代わり映えのない毎日、起きて、食って、働いて、寝て、基本的にはその繰り返し。

誰かが言っていた、または何処かで読んだ話によると、『変化は思いがけない所からやってくる』らしい。

少なくとも俺にとってそれは正しいものだった。

そのとき、俺はたまの休みで、この世界の最下層に位置する自分の部屋で寝ていた。

昔から地震には敏感な質で、小さな揺れを感じては目を覚ましていた。

例によって目が覚めた俺は端末で地震予報が出ていないことを訝しみつつも、その揺れが徐々に大きくなっている事に更に違和感を覚えていた。

小学校を出た者なら分かると思うが、地震の仕組みでは徐々に大きくなるというのは些かおかしい。

耐震構造がない部屋などない昨今ではあるが、このまま激しくなり続けるようでは流石に危ない、とは思いつつ、じきに収まるだろうと思ってベットの耐震装置をオンにして、ヘッドギアをつけてもう一度眠ることにした。

目が覚めると、世界は一変していた。いや、世界自体は別段変わってはいないが。

先ず目についたのは、天井に突き刺さっている得体の知れない大きな物体(よく見たら絨毯が貫かれぶら下がっている)、そして次に天井の物体と同じくらい大きさの床に空いた底の見えない穴。

そう、それは間違いなく夢だった。目を覚ましたという感覚がある、変わった明晰夢だった。そうであって欲しかった。

だが現実は非情なようで、つねった頬は痛むし、天井からパラパラと落ちてくる粉塵が目に染みる。

この突飛な現象を前に、俺の脳みそはある判断を下した。そう、「無視」である。認識しなければそこにソレは存在しない。それが俺の持論である。

さて、そうと決まればリビングでコーヒーを飲もう。幸い穴は部屋のど真ん中から少し逸れた場所に空いており、扉までの道はある。俺はゆっくりと(足の一つが穴に落ちかけている)ベッドから下り、部屋の隅を通ってリビングに出た。

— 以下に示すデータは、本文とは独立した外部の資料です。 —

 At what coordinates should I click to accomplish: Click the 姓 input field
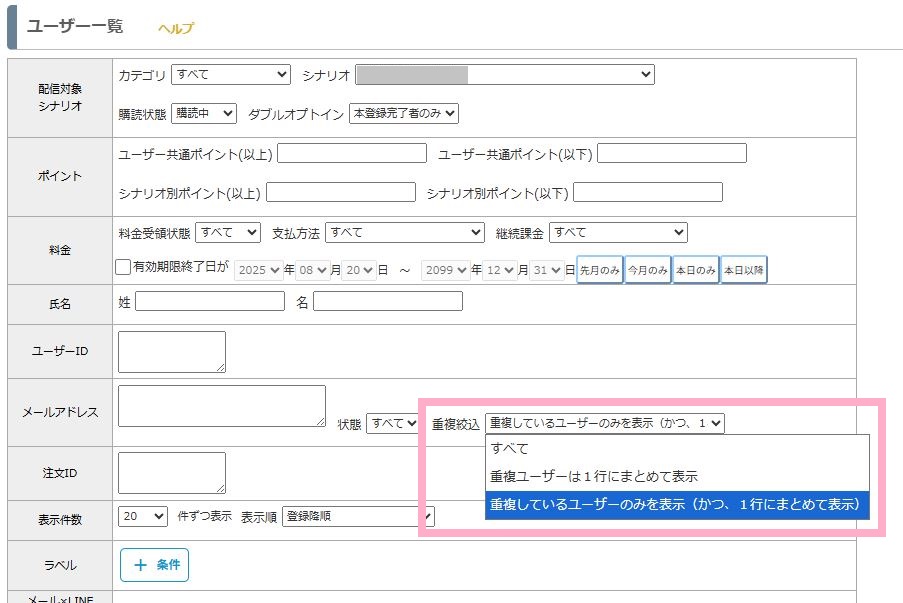point(210,301)
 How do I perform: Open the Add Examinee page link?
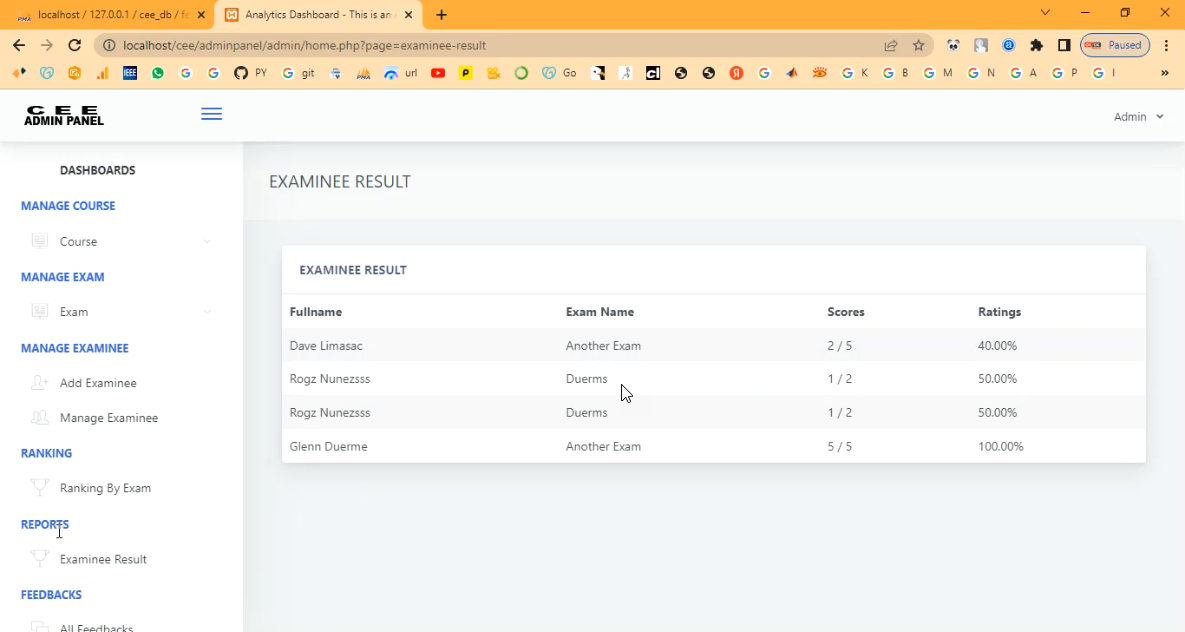click(x=98, y=383)
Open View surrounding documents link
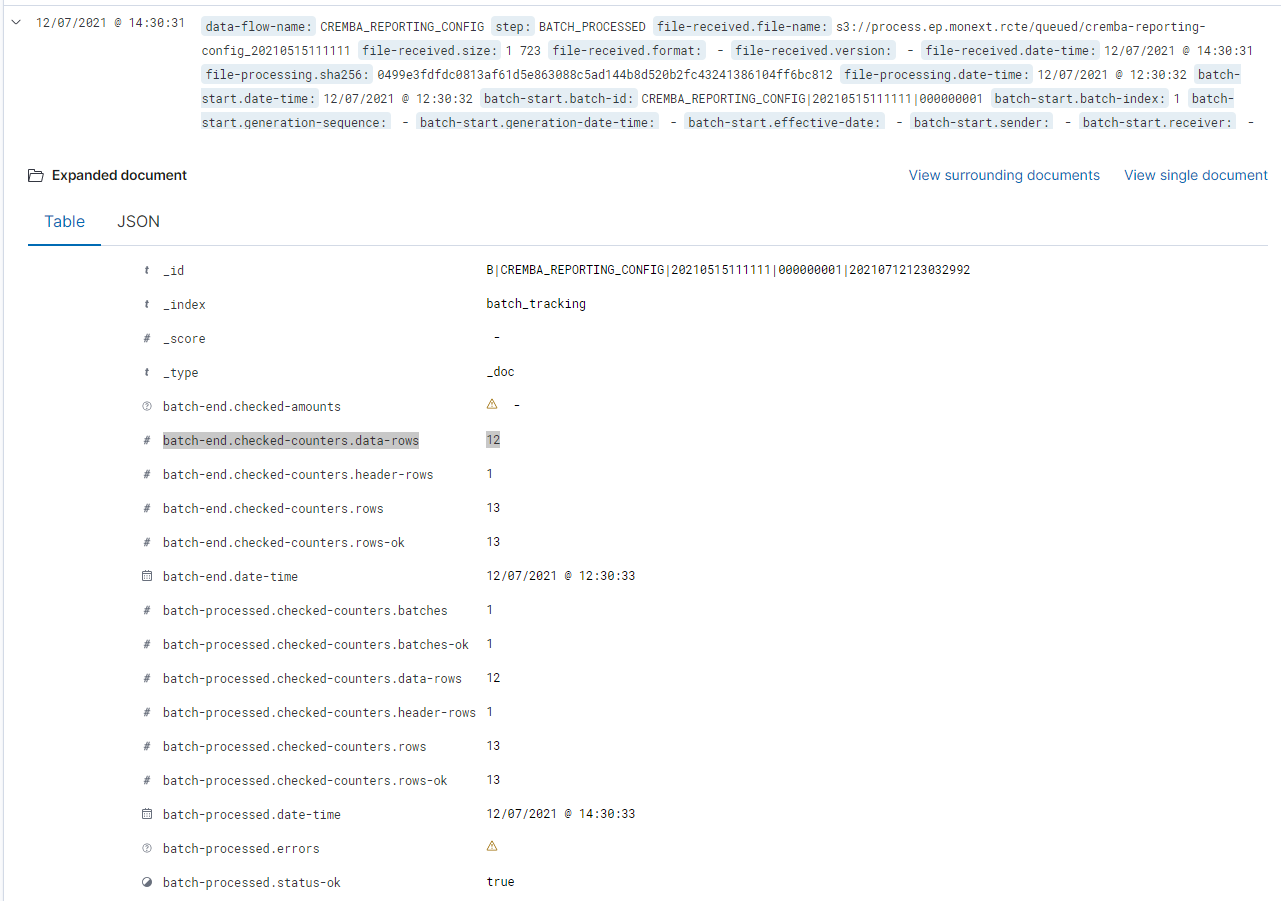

扉を開く、いつも変わらぬリビング。素晴らしい。妹のマリは既に起きており、猫のミスタとレディは仲良く丸まっている。

「おはよう、兄さん。きのうは眠れたかイ?」

「ああ、いつもと変わらず」

「そうか、なら良かったガ」

四つ歳下の妹は、何故か俺よりも大人びている

「コーヒー飲むだろウ?」

「ああ、頼む」

とても健やかな目覚め、何の不満もない。

いつもより早く目が覚め、愛らしい猫を眺め、(色々な意味で)よくできた妹にコーヒーを淹れてもらう。ネットの紳士諸君は俺のリア充ぶりに嫉妬するだろう。

「ところで、扉の隙間から見えた天井と床の話だガ」

「なんのことだ?」

「私に隠し事ができるとでモ?」

「な、なんのことだ?」

「どうせ朝目が覚めたら急に出現していテ、考えるのが面倒だから無かったことにして部屋から出てきたんだろうがネ」

バレている、寸分の狂いもなく俺の思考を読み取っている。流石研究者。

「研究者であることは関係ないゾ」

さ、流石我が妹。

「では、あの天井の物体と床の穴について、分かっている限り教えてもらおうカ、お兄さま?それまでコーヒーはおあずけだゾ」

「な、それだけは、それだけは勘弁してくれ」

なんて妹だ、俺の生き甲斐と引き換えにあのいかにも面倒な怪奇現象に関われというのか?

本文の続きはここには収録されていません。